Give back a single figure: the number of lines in the entries below that contain "status".

=== DATASET RECORDS ===

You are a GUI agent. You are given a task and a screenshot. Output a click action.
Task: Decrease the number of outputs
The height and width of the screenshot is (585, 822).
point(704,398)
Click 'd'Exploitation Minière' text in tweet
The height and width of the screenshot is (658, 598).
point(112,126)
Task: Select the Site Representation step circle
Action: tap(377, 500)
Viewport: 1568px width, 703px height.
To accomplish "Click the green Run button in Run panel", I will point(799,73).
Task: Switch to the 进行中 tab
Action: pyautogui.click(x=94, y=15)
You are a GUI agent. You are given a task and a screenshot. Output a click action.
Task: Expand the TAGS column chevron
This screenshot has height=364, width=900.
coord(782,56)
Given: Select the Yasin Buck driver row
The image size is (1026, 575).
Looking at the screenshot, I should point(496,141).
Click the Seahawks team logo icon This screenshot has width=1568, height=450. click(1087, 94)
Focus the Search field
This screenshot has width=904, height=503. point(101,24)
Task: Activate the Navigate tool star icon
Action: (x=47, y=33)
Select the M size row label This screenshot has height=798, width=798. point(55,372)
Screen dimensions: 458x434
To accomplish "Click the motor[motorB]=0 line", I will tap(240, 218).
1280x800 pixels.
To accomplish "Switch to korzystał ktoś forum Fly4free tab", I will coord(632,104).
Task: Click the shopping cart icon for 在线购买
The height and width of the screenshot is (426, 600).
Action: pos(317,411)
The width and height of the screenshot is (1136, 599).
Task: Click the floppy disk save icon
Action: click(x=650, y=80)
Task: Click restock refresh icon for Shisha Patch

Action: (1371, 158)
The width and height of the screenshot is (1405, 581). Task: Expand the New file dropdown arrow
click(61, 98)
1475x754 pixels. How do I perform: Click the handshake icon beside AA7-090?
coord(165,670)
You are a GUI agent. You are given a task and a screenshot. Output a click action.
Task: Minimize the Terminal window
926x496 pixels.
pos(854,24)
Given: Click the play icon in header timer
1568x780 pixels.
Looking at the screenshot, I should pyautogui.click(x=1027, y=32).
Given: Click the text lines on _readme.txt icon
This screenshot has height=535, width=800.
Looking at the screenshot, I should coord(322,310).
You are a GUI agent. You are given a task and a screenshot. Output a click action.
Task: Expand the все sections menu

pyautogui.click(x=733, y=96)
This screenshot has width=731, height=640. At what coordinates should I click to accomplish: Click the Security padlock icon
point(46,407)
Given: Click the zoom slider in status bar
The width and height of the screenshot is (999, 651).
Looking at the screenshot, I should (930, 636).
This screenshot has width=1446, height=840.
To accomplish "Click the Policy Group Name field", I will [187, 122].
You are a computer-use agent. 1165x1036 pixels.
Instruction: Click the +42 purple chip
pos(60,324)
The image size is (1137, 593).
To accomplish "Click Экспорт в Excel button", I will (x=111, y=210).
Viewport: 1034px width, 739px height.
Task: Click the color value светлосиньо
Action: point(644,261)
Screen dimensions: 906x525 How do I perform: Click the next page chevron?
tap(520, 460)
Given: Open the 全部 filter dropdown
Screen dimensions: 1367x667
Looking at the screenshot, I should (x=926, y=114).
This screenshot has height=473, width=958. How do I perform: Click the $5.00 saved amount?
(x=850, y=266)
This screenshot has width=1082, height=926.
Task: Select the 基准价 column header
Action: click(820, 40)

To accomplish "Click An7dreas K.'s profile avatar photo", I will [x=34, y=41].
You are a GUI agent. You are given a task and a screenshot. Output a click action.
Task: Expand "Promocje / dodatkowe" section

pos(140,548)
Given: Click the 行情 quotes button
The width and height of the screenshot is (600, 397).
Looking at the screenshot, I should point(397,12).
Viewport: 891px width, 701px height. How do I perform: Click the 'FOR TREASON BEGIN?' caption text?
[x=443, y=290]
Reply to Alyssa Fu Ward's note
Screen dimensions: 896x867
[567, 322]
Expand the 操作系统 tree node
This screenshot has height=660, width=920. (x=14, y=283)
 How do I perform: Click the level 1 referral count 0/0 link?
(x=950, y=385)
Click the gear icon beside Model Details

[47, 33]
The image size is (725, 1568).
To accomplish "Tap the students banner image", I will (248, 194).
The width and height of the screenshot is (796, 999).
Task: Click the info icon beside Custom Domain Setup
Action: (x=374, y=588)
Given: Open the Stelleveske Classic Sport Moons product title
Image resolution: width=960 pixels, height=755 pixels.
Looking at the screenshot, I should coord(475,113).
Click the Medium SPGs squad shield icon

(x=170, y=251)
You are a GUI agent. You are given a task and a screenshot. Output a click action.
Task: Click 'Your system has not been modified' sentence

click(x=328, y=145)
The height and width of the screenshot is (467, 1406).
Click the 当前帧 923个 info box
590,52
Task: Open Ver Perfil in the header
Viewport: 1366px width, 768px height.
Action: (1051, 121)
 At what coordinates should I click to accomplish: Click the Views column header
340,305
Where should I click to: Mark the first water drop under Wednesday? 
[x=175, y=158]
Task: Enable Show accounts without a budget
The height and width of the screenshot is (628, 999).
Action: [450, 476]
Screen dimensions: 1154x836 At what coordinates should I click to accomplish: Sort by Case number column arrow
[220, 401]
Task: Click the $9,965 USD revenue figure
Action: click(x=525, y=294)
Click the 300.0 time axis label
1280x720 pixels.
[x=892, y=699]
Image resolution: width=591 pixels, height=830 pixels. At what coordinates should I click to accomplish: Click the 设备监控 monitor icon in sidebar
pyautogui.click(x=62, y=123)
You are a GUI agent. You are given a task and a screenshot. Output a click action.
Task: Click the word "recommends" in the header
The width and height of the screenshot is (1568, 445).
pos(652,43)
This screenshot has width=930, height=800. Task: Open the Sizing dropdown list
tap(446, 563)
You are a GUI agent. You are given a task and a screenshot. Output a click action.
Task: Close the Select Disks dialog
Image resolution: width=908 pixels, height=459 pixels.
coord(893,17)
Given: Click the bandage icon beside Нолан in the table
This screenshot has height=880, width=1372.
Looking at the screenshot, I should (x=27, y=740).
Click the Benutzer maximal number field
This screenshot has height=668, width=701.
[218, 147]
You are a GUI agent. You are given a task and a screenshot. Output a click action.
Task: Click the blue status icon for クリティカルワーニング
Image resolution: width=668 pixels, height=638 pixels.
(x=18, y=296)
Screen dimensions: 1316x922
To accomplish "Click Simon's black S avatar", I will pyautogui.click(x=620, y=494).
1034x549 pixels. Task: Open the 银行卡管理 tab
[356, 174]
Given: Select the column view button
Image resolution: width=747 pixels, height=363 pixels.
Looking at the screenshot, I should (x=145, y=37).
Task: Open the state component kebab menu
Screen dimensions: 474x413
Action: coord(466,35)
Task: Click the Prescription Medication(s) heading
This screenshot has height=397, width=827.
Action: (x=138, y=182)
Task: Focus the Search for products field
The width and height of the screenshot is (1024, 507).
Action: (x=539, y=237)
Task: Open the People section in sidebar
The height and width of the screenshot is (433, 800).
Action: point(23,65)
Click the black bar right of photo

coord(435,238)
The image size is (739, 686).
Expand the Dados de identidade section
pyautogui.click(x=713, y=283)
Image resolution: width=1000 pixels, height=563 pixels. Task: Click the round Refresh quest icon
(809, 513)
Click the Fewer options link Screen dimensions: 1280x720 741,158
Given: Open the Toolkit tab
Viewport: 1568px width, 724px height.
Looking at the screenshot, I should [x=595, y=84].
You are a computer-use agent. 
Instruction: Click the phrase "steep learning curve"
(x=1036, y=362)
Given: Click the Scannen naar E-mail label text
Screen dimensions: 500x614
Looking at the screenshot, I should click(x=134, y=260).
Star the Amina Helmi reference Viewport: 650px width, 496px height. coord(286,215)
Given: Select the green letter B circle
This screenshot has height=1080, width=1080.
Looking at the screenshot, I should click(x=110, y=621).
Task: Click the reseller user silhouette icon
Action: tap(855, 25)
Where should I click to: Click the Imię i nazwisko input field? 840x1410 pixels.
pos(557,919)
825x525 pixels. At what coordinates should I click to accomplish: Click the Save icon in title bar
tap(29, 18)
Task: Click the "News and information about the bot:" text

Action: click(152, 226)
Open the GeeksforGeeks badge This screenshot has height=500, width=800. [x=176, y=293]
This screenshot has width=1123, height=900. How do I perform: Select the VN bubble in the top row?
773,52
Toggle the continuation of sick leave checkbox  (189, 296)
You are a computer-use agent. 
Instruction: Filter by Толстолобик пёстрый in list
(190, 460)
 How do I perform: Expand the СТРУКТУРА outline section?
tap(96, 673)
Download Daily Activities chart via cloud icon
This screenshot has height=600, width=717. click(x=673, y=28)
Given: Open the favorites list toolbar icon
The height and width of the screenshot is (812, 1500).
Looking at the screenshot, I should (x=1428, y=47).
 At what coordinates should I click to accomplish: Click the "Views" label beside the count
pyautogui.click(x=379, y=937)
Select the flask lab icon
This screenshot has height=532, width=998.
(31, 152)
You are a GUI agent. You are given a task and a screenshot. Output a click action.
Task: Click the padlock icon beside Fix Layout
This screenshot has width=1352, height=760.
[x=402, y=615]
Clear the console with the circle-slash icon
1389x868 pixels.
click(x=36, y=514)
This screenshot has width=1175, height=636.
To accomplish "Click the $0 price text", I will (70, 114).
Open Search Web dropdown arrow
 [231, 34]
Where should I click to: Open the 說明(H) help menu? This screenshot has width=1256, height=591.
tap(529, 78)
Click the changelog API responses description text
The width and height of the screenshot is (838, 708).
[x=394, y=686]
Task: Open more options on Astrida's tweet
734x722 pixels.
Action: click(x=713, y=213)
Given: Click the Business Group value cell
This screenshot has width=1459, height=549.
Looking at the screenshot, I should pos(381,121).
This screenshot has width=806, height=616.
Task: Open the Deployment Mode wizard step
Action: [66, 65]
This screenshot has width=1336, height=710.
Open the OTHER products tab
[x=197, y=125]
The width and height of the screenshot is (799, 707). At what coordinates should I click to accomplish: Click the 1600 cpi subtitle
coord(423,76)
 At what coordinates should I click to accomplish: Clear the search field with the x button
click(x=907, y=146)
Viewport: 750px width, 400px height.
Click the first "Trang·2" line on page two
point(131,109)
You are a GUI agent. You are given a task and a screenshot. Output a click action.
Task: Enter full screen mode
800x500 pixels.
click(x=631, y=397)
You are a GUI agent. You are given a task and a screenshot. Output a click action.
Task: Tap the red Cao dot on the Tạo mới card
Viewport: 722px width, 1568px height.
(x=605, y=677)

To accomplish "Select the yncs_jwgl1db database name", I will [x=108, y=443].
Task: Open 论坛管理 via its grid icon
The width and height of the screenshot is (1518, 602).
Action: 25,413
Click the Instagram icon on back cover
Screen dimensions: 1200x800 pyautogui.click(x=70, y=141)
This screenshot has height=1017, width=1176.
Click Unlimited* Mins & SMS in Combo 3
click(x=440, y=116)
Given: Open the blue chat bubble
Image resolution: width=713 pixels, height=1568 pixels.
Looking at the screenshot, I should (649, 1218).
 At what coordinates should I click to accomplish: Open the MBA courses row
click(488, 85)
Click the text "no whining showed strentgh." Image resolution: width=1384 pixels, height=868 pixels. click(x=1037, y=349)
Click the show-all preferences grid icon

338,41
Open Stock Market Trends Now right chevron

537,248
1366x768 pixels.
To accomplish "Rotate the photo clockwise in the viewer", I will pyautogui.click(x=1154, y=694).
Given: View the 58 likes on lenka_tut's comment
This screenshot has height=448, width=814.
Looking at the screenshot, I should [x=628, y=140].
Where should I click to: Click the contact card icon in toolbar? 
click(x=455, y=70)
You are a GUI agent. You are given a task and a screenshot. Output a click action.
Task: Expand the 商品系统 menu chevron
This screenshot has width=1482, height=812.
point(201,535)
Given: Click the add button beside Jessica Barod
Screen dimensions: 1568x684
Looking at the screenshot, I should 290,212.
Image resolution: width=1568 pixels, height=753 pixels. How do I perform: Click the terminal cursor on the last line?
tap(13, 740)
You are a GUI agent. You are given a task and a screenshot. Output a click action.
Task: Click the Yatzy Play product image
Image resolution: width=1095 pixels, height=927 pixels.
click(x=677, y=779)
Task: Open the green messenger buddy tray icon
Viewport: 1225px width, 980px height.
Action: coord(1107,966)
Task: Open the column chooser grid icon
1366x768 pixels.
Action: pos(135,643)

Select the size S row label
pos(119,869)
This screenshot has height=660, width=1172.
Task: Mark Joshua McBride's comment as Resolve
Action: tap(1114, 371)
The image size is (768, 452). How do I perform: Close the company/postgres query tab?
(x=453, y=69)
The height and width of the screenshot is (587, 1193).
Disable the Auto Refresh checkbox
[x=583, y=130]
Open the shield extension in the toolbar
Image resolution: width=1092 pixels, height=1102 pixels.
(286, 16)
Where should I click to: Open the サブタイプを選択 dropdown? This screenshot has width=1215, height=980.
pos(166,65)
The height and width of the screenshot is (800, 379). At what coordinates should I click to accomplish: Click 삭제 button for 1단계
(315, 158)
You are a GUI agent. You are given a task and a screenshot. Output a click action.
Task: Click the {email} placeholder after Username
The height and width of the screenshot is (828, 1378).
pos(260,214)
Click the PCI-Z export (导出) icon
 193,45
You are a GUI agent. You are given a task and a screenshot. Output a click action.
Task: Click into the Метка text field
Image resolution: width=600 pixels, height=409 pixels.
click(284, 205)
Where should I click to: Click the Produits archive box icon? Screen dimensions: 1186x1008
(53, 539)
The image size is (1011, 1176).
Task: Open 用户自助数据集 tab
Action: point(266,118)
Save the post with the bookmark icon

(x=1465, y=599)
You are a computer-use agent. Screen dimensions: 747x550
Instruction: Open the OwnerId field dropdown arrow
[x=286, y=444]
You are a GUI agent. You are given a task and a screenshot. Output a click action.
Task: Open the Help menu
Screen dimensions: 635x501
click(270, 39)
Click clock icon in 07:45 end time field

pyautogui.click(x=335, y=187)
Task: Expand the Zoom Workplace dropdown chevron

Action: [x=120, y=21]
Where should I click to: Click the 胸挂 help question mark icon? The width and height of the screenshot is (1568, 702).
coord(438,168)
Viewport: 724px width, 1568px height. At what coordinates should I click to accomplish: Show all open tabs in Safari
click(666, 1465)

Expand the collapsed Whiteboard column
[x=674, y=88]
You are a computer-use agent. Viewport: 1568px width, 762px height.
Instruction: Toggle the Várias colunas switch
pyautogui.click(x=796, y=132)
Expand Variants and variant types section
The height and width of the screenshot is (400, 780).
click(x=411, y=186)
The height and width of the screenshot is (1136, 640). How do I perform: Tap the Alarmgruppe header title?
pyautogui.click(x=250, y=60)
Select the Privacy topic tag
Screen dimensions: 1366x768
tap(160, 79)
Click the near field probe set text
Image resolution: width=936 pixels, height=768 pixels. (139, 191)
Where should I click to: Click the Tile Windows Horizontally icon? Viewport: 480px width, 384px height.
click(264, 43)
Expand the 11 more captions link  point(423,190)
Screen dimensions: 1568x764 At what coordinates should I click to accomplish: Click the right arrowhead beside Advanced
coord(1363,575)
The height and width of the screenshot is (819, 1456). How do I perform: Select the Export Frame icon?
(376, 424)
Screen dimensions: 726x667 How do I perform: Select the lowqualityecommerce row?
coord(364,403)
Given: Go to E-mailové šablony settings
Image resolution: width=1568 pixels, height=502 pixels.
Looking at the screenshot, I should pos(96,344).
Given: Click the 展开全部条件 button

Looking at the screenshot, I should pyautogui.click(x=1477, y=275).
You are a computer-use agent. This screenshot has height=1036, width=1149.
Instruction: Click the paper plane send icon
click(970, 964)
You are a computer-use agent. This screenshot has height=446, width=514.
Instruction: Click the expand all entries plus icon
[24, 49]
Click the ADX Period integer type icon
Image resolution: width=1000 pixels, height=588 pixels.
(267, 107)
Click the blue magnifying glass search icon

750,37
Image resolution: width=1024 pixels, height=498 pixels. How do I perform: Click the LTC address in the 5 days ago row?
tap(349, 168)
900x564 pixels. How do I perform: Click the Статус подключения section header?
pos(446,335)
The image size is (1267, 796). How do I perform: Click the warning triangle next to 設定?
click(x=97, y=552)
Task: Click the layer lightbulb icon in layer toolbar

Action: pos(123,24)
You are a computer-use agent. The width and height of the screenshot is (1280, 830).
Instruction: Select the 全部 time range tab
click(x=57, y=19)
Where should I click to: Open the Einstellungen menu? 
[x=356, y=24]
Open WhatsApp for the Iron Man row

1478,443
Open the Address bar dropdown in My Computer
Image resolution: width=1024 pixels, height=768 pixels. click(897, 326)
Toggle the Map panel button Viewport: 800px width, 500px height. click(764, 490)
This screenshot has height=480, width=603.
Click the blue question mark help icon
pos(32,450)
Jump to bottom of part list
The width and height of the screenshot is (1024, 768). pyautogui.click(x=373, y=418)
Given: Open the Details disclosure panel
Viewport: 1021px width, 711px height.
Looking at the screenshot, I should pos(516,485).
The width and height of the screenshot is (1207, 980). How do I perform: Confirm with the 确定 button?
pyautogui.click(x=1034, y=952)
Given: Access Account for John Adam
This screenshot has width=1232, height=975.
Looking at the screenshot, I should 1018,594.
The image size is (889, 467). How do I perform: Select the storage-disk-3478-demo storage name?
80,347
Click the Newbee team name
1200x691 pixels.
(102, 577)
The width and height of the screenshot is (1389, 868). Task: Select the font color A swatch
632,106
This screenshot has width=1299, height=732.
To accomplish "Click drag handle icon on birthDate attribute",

===

** RESPONSE BOX **
2